Once a new medicine is approved, doctors may choose to prescribe it for patients who differ in some ways from participants in the clinical trials. They might have other health conditions besides the approved indication or disease, for example, or they might take additional medications that clinical trial participants were not allowed to take. As a result, clinical trials don’t perfectly predict what will happen in the real world. The new drug may work better in some patients than others, and patients may notice different side effects than those observed in clinical trials.
That creates challenges for payers, who must decide whether to include newly approved drugs on their formularies and what co-pays to charge. The limited information from clinical trials may not be enough to make these decisions. This is where real-world evidence can play a role.
“Studies using real-world data answer the question `does this drug work under actual conditions, and how does it compare to what is already available?’ ” Schumock says.
Additionally, regulators and biopharmaceutical companies use real-world evidence to monitor the safety profile of prescription medicines. Such evidence can lead to label enhancements and extensions.
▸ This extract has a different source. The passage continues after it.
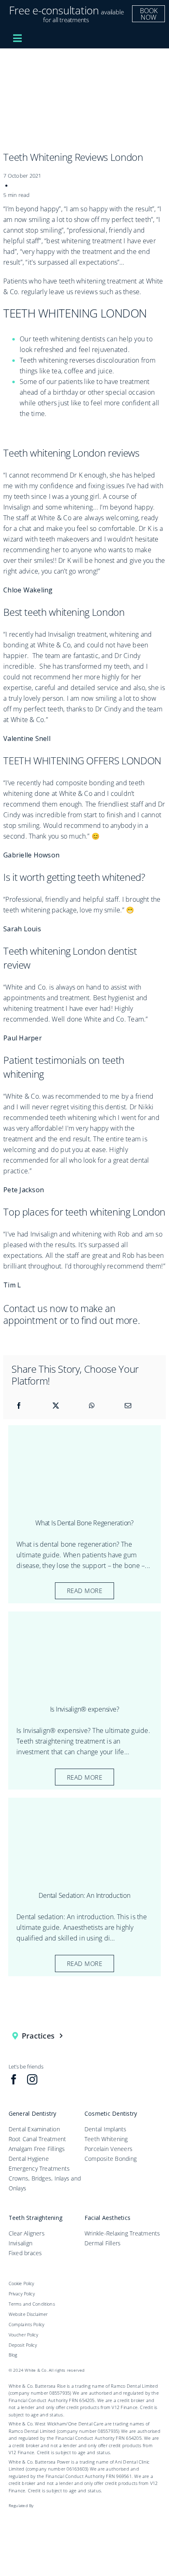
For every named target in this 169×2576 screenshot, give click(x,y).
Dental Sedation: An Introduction (84, 1895)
“In the end you really need both kinds of studies. We will continue to have randomized clinical trials as the gold standard for drug development, but we also need to have these Phase 4 or comparative effectiveness or real-world evidence studies,” Schumock says.
Real-world data falls into three broad buckets:
Researchers buy much of the anonymized raw data from insurance companies, health care systems or national payers. Such systems provide significant amounts of data.
That allows analysts to look for patterns by posing questions, such as “what is the value of medicine X or medicine Y?” Or “are all physicians prescribing the medication to the appropriate patients” and “what dosage is used most often?”
Real-world data has limitations, however. If all the patients in an insurance company’s database come from one area of the country, for example, or are of a particular socioeconomic status, the results might not apply to other areas or groups of patients.
Also, most real-world data isn’t as reliable or clean as clinical trial data. It typically is collected to enable payment of insurance claims or to help doctors track an individual patient’s progress.
Also, most commercial databases don’t include much quality of life or other humanistic data, “and that’s a problem,” says Jeremy Gilbert, vice president of PatientsLikeMe, an online patient social network and research platform.
Most databases focus primarily on clinical data. “The patient is going to look and ask `what does this do for me? Does it help me live a longer or better life as a result?’” Gilbert adds.
That’s why researchers increasingly are looking to newer, more innovative sources of data, including patient networks, to supplement traditional data sources. PatientsLikeMe uses science-based principles to collect and analyze patient-reported data from more than 400,000 members about the things that matter to them. “It puts the value of a drug in the context of a disease," Gilbert says.
“We hope that there is patient-generated evidence that can be journal worthy and even find its way into regulatory submissions for new products,” Gilbert says. "If we can get that trifecta of patient-generated data, outcomes data and medical records all in the mix, we'll have a really amazing real-world evidence base to use for all kinds of decisions."